Pourquoi la contradiction semble-t-elle si présente dans le branding digital ? D’un côté, on nous dit d’être cohérent, de l’autre, d’oser la surprise, le changement, l’adaptabilité. Est-ce vraiment possible de concilier ces exigences ? Beaucoup de marques françaises expérimentent : elles adoptent des chartes graphiques strictes, puis osent des campagnes radicalement différentes. Cette stratégie, que l’on pourrait appeler « Oscillation de Marque », force à s’interroger : la cohérence visuelle suffit-elle, ou faut-il aussi s’autoriser des ruptures de ton, de style, voire de message ?
Les discussions en équipe révèlent souvent des visions opposées.

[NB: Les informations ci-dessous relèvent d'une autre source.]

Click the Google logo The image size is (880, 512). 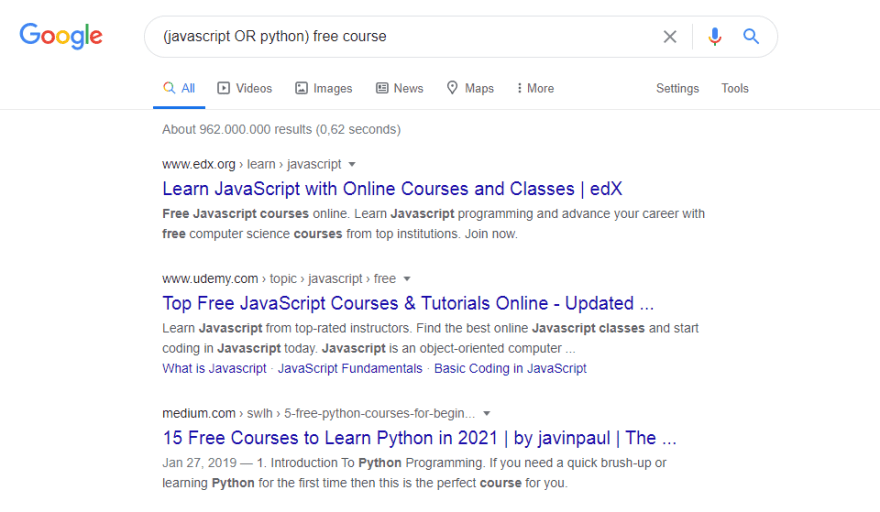coord(61,36)
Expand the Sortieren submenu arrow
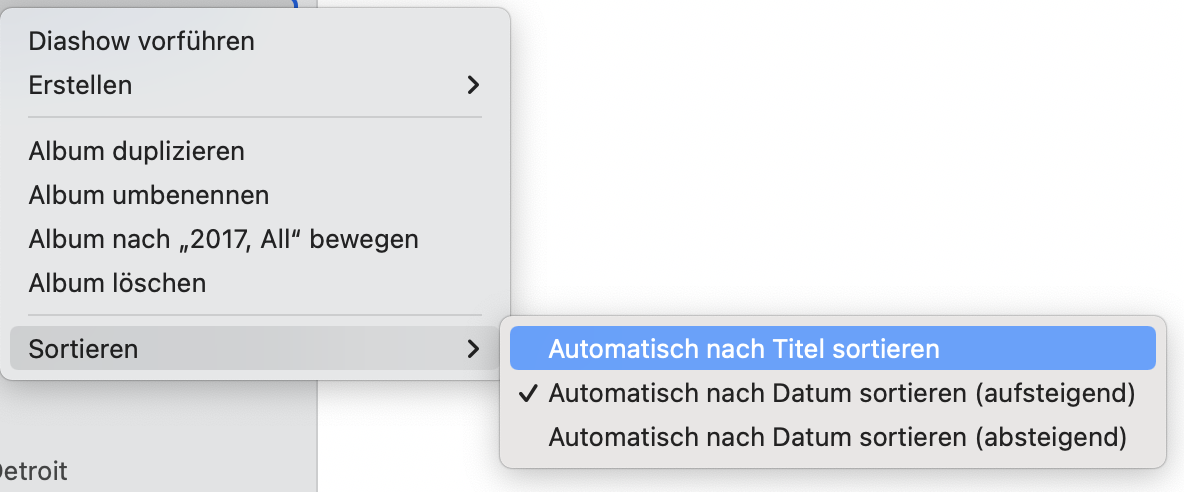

Faut-il privilégier la stabilité, rassurante pour les clients, ou l’innovation, qui attire l’attention ? On observe chez certains acteurs une alternance entre campagnes classiques et prises de risque calculées. La méthode « Equilibre de Contradiction », utilisée en interne, encourage à documenter les écarts tout en gardant un cap. Mais comment savoir si la contradiction renforce ou fragilise la marque ? Les retours des clients sont parfois contradictoires eux-mêmes, ce qui complique la prise de décision.
Ce qui est fascinant, c’est que le branding digital reste en perpétuelle mutation. Les tendances changent vite, les publics aussi. Peut-être qu’au fond, l’essentiel est d’assumer ces contradictions, de faire de la flexibilité une force. Mais est-ce vraiment possible à long terme ? Les experts débattent encore, et il est probable que la gestion de la contradiction devienne un art à part entière. Affaire à suivre…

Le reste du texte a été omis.